Question_
Suppose that $a_n>0$ and $b_n>0$ for $n\ge N$ where $N$ is an integer. Given that $\lim_{n \to \infty} {a_n \over b_n}=\infty$ and $\sum a_n$ converges, can anything be said about $\sum b_n$ ?
I've found the case of $\sum b_n$ converging while $\sum a_n$ converges:
$$a_n={1\over n^2}, b_n={1\over n^3}$$
(Easy:D) I've also tried to find the case of $\sum b_n$ diverges, but unfortunately, I still have no idea. Nevertheless, I believe that there's no case for $\sum b_n$ diverging. The reason is as follows. When we use the definition of the limits:
$$\forall M>0, \exists N \space s.t. \space \forall n\ge N \implies a_n/b_n >M$$
So, $a_n\gt Mb_n$. Due to this,
$$\sum_{n=N}^\infty a_n \gt M\sum_{n=N}^\infty b_n$$
Thus, $\sum_{n=N}^\infty b_n$ converges. I thought the part $n=1 \to N$ does not affect the convergence of $\sum_{n=N}^\infty b_n$ since the number of terms is finite.

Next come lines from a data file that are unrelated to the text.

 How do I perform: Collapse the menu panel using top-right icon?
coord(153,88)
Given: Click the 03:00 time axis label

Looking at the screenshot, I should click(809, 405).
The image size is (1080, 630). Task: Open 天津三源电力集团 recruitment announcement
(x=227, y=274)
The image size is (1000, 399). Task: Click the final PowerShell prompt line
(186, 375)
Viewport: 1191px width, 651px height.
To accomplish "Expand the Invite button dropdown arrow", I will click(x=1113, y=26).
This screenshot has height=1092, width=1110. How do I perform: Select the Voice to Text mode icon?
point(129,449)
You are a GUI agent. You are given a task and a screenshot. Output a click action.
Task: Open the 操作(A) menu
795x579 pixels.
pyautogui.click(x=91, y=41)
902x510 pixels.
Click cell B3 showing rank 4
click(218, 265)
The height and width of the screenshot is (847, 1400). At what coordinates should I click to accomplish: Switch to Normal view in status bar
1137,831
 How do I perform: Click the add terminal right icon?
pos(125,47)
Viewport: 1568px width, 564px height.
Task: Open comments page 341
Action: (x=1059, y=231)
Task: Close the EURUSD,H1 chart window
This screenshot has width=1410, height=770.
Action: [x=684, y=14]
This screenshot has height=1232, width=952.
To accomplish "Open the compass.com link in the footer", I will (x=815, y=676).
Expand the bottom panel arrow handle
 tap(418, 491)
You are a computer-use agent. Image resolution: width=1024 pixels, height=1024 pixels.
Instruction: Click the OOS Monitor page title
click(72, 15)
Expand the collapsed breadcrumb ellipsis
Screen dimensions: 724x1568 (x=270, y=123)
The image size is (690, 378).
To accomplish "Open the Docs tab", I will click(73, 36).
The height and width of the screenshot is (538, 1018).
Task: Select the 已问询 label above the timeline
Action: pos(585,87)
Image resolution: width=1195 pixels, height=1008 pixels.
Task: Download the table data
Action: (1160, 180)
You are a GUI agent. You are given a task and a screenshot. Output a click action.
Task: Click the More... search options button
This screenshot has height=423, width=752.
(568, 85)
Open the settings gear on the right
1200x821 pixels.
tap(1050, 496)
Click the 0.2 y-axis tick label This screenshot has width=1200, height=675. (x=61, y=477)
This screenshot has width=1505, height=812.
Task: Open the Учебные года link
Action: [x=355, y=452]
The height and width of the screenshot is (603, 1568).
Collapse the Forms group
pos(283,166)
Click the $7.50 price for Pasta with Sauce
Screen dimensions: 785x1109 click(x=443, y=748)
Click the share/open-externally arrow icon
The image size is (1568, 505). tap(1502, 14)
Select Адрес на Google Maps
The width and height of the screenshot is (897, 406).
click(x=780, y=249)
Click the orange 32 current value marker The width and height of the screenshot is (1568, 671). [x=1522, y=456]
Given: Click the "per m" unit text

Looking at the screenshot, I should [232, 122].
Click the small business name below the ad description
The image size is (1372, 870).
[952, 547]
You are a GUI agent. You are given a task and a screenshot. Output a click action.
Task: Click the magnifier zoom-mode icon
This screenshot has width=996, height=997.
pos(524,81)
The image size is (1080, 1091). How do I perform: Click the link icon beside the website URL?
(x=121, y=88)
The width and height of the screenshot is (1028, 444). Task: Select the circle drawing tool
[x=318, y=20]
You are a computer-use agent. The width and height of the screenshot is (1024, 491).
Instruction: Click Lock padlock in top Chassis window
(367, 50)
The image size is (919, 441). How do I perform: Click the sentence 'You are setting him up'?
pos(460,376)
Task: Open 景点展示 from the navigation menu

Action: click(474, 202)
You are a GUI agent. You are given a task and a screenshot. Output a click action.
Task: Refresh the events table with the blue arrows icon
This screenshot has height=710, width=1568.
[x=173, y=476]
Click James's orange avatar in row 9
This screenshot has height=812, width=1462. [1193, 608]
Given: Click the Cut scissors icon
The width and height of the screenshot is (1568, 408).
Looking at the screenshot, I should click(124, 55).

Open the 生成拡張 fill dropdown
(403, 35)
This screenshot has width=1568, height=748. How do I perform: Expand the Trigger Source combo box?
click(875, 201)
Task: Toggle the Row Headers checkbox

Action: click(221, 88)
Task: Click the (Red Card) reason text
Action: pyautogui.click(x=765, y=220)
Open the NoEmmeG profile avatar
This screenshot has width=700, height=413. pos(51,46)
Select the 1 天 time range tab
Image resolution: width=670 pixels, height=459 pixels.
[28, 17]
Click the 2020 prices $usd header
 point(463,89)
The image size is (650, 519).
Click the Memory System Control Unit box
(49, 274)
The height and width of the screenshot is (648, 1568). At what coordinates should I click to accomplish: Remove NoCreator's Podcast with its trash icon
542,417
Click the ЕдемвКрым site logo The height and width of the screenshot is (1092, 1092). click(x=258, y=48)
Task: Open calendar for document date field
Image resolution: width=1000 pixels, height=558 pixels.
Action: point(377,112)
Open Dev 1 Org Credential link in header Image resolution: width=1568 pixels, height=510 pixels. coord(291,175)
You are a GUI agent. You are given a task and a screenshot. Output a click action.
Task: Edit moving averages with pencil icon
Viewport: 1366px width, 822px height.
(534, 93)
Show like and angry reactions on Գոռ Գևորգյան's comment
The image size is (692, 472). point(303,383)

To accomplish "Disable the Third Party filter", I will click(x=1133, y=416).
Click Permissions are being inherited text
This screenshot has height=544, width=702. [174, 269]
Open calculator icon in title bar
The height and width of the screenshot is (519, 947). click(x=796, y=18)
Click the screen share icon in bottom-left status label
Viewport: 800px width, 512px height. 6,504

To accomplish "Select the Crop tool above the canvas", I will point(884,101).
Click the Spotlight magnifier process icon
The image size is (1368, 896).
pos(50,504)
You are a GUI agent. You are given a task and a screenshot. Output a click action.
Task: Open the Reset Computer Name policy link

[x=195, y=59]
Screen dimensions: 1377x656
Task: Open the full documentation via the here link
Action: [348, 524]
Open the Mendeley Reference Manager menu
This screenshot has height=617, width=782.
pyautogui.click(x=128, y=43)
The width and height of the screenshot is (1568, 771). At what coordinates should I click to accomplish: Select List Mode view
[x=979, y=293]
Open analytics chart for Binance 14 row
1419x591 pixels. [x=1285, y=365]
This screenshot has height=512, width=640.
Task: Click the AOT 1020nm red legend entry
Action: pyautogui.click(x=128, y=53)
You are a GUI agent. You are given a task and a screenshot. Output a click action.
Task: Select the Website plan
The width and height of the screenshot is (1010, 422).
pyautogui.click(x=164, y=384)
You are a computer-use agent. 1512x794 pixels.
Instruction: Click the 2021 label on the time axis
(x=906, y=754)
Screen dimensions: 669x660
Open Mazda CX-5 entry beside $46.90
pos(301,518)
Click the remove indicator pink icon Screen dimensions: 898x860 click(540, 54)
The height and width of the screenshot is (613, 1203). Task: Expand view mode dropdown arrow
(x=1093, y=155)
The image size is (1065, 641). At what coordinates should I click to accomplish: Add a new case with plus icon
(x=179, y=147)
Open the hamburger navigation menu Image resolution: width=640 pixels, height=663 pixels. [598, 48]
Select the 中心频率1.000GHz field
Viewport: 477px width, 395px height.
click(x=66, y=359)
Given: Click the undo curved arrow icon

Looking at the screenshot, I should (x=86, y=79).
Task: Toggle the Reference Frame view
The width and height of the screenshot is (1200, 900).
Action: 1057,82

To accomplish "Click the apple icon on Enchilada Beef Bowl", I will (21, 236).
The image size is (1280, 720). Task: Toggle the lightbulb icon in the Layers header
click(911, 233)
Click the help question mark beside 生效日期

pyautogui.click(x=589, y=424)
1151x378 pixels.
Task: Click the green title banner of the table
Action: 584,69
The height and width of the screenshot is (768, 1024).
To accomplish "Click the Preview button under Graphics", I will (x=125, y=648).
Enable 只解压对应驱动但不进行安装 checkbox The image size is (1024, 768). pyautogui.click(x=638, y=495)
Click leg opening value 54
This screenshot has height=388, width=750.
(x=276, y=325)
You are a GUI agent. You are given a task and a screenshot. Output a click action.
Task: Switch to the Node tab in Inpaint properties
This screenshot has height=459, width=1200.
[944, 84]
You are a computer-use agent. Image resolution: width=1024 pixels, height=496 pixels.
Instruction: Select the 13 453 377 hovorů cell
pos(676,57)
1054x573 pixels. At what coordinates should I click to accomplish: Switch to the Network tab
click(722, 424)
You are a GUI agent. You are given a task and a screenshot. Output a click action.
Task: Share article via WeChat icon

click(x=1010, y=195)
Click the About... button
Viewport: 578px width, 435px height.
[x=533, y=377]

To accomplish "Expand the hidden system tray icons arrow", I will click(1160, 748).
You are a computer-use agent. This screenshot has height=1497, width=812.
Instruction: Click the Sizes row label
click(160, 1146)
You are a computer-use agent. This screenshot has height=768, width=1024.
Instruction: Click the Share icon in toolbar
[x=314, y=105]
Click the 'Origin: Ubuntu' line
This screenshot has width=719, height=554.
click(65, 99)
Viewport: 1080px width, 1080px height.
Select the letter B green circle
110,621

I'm asking the question to check whether the approach I've made is correct or have some contradictory points. Also, I'm wondering if there exists a sequence $b_n$ that $\sum b_n$ diverges. Thanks for giving your ideas!
Best Answer
HINT:
For large $n$ we have $a_n/b_n>1$, hence $a_n>b_n$.